_TEXTABSCHNITT_
_ _ _

Magna Racino: Vergaloppiert

Magna Racino: Vergaloppiert
Noch deckt Frank Stronach die hohen Verluste ab. Die Firmenkonstruktion läuft über Luxemburg und die Steueroase Jersey.

Was für ein Fest. 4000 Ehrengäste feierten die Eröffnung des Magna Racino, Europas modernster Pferderennbahn in Ebreichsdorf vor den Toren Wiens. Landeshauptmann Erwin Pröll, VP, applaudierte Frank Stronach für dessen "großes Engagement" und der Hausherr rief den 4. April 2004 zum nationalen Feiertag aus. Heute würde sich Pröll bei Stronach für gar nichts mehr bedanken, aber das ist eine andere Geschichte.

Bereits 2005 sollte der Break-Even (ausgeglichenes Ergebnis) geschafft sein, schwärmte Stronach und ließ keinen Zweifel daran, dass nicht allein die Liebe zu den Pferden die Motivation für das 75 Millionen Euro Investment war. Die Rendite müsse schon höher sein, "als wenn man das Geld auf der Bank liegen lässt".

_ _ _

_DATENEINTRÄGE_
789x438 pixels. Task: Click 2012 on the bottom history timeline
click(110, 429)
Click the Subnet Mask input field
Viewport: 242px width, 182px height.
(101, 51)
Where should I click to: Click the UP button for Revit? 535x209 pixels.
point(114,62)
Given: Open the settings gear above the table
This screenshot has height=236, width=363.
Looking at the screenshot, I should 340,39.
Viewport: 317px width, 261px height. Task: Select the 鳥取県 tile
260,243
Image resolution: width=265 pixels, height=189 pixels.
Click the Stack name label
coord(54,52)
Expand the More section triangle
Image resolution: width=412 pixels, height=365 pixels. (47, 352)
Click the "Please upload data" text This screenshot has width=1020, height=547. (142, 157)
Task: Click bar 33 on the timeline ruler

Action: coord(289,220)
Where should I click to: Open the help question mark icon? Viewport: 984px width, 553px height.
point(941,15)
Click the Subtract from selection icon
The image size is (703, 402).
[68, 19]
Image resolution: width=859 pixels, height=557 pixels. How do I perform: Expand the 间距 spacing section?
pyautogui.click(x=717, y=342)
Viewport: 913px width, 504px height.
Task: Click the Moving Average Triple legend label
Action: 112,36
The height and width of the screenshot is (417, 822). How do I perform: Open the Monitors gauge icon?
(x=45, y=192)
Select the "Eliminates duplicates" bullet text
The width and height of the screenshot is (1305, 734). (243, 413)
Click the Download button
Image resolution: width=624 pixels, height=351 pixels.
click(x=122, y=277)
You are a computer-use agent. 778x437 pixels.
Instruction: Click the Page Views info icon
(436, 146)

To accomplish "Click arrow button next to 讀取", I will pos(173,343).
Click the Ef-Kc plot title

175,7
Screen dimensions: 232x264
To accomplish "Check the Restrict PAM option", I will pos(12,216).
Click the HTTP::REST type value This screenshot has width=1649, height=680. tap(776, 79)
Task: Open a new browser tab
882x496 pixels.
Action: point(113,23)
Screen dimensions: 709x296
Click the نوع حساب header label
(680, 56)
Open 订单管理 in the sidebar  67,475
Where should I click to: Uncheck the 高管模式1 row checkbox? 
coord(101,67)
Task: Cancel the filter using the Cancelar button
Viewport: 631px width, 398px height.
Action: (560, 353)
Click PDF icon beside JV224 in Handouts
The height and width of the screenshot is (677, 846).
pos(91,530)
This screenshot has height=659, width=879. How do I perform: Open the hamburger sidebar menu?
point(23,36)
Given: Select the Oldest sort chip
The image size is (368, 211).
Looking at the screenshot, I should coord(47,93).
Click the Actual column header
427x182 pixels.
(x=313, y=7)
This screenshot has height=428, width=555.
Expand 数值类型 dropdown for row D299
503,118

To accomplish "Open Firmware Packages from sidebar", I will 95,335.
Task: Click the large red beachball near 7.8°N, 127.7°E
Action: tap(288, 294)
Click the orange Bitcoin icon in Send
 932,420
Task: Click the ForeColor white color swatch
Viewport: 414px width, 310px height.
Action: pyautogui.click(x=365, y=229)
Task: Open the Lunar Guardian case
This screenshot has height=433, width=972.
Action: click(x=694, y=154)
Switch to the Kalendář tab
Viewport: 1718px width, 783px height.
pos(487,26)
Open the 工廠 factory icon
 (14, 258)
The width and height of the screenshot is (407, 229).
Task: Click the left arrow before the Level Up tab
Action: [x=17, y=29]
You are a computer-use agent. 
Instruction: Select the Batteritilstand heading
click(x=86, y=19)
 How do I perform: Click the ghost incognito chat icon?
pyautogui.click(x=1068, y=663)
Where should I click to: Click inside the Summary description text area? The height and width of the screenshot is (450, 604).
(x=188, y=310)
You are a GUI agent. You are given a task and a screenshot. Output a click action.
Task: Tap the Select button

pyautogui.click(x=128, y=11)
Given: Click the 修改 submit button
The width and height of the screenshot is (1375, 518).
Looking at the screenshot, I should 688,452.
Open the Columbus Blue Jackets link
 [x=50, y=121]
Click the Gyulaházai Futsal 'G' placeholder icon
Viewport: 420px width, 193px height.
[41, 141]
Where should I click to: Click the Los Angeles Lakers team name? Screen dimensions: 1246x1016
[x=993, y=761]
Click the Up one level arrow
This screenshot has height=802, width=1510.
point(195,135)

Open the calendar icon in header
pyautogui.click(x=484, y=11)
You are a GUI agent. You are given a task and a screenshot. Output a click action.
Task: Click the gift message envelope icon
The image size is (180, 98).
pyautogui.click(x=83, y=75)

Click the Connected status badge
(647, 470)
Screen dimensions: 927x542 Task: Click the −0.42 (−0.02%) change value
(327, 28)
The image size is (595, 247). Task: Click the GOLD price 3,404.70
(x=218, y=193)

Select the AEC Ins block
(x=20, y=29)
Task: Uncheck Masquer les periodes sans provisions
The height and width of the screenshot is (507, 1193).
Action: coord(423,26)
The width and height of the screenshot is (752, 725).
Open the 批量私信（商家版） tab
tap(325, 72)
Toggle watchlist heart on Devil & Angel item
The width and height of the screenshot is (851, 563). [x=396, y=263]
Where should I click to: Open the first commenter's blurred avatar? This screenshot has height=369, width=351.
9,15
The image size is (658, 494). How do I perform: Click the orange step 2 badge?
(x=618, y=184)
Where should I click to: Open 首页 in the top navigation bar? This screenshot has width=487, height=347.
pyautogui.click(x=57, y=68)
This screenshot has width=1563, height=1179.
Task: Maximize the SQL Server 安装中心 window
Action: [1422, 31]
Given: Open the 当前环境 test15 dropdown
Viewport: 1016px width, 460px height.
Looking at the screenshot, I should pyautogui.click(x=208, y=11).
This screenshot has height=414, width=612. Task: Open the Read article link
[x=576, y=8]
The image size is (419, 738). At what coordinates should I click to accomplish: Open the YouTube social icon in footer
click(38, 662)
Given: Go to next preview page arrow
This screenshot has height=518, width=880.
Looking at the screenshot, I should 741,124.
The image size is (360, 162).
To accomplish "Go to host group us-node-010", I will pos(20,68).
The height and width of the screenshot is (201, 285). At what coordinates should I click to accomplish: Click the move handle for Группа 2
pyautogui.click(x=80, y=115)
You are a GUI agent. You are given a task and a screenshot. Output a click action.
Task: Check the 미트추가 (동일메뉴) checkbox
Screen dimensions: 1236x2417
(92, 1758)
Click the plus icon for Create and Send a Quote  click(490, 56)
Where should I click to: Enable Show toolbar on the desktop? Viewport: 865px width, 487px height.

_ _ _

_ZIEL 1_
Beantworte anhand des Textes über das Magna Racino:
(a) Wo liegt die Pferderennbahn?
(b) Wie viele Ehrengäste feierten die Eröffnung?
(c) Wie viel Geld wurde investiert?
_ZIEL 2_
Liefere die Fortsetzung des Textes über das Magna Racino, direkt anschließend an seinen letzten Satz.
Die Zeilen spielen hierfür keine Rolle.

_ERWARTETE ANTWORT 1_
(a) In Ebreichsdorf vor den Toren Wiens.
(b) 4000.
(c) 75 Millionen Euro.

_ERWARTETE ANTWORT 2_
Von einer Rendite kann keine Rede sein. Bereits 2007 sollte die Rennbahn gesperrt werden. Dann hieß es, bis 2008 werde der Turnaround geschafft. Renntage und Veranstaltungen im Event-Center wurden drastisch reduziert. Er sei "optimistisch, dass es jetzt wieder aufwärts geht", motivierte Stronach. Es ging weiter bergab.

Das Racino gehörte damals noch zur börsenotierten Magna Entertainment Corp. (MEC), dem größten Pferderennbahn-Unternehmen der USA, samt Casinos, Online-Wettangeboten und einem Pferdesport-TV-Sender. Doch die Aktionäre hatten wenig Verständnis für die Liebhaberei des Konzern-Chefs. Stronach nahm das Unternehmen von der Börse, 2009 beantragte die MEC wegen hoher Verluste Gläubigerschutz (Chapter 11). Es wurde umstrukturiert und die Rennbahnen in die neue Stronach Group eingebracht.

Magna Racino war davon nicht betroffen. In Ebreichsdorf galoppierten die Verluste weiter davon. 2011 wurden 2,96 Millionen Euro Bilanzverlust eingeritten, 2012 dann 5,01 Millionen. Zum Jahresende hatte sich das Minus auf 9,816 Millionen kumuliert. Zahlen für 2013 liegen noch nicht vor, aber es ist nicht anzunehmen, dass sich die Lage gebessert hat.

Magna Racino: Vergaloppiert
Frank Stronach feiert seinen 81sten Geburtstag im Magna Racino, Ebreichsdorf 15.09.2013
Doch Stronach lässt das Racino nicht verkommen. 2011 gab’s einen "Großmutterzuschuss" von acht Millionen Euro, im Jahr darauf flossen zehn Millionen Euro nach Ebreichsdorf.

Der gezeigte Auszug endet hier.